Books (used is always okay)

This section is for those rare-but-precious breaks.

  • The Happiest Baby on the Block. This book is pure gold for a baby with colic, but it’s useful even if your baby doesn’t have colic. It will guide you through the “fourth trimester” (0-3 months) of soothing and care.
  • Girlfriend’s Guide to Pregnancy. This book is hilarious and will reassure that you’re not crazy when you think you must be. It’s a bit irreverent, so take some things with a grain of salt.
  • Girlfriend’s Guide to Your First Year. Again, funny and comforting.
  • Fun Books with short chapters. You need something fun to read- not just baby care. Short chapters are important, too as you will be interrupted a lot. I recommend any Jeeves book by PJ Wodehouse for a good dose of hilarity. They are like vacations on paper.
  • Magazines. These are good for lite entertainment that don’t take a lot of brain power. Plus it doesn’t matter if the baby drools on them. You can even earn free (no strings attached) magazine subscriptions at www.RecycleBank.com
  • Memberships. Amazon Prime, Sam’s Club, Costco, & Target (Red Card) can all help you save money.
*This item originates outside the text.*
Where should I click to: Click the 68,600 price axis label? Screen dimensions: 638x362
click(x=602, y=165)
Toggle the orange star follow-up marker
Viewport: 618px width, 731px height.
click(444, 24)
  • You Probably Don’t Need: What to Expect. I know it is THE baby book, but honestly you can find most of the information online (from a reputable source). If you want to have it on hand as a reference, that’s fine- but look up things as needed. I found reading it cover-to-cover to be overwhelming and terrifying (especially the sections on “You Might Be Concerned About”- my response was usually “well, I am now!”).